» What is required:
Return only the lines starting at the line that contains "Where should I click to: Click" and ending with the final line of the listing; include both endpoints.

» Available data:
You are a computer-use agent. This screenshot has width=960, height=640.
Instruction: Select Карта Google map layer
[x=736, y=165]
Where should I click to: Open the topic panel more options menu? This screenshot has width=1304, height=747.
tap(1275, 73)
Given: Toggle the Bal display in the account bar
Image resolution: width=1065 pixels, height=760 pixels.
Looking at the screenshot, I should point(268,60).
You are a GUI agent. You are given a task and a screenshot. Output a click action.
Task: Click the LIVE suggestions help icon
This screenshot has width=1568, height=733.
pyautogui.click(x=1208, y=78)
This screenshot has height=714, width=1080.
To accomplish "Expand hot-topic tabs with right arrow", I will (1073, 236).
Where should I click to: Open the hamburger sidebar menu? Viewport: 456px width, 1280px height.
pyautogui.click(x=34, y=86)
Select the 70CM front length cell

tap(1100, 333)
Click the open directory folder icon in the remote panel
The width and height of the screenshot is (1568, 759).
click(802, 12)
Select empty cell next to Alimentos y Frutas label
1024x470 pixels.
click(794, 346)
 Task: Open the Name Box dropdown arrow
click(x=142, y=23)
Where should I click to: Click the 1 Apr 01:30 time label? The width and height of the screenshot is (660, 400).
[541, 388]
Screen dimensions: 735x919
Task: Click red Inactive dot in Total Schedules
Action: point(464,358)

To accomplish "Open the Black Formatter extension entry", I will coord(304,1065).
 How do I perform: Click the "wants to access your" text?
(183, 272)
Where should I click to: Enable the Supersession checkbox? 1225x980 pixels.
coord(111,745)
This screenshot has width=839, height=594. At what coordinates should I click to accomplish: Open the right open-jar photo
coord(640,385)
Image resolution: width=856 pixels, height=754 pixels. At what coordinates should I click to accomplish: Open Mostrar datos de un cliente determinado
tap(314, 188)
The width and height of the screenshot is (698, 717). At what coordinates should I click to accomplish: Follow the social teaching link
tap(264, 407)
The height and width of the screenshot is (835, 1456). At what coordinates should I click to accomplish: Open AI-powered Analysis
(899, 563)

» Response to the exercise:
Where should I click to: Click the 1 Apr 01:30 time label? The width and height of the screenshot is (660, 400).
[541, 388]
Screen dimensions: 735x919
Task: Click red Inactive dot in Total Schedules
Action: point(464,358)

To accomplish "Open the Black Formatter extension entry", I will coord(304,1065).
 How do I perform: Click the "wants to access your" text?
(183, 272)
Where should I click to: Enable the Supersession checkbox? 1225x980 pixels.
coord(111,745)
This screenshot has width=839, height=594. At what coordinates should I click to accomplish: Open the right open-jar photo
coord(640,385)
Image resolution: width=856 pixels, height=754 pixels. At what coordinates should I click to accomplish: Open Mostrar datos de un cliente determinado
tap(314, 188)
The width and height of the screenshot is (698, 717). At what coordinates should I click to accomplish: Follow the social teaching link
tap(264, 407)
The height and width of the screenshot is (835, 1456). At what coordinates should I click to accomplish: Open AI-powered Analysis
(899, 563)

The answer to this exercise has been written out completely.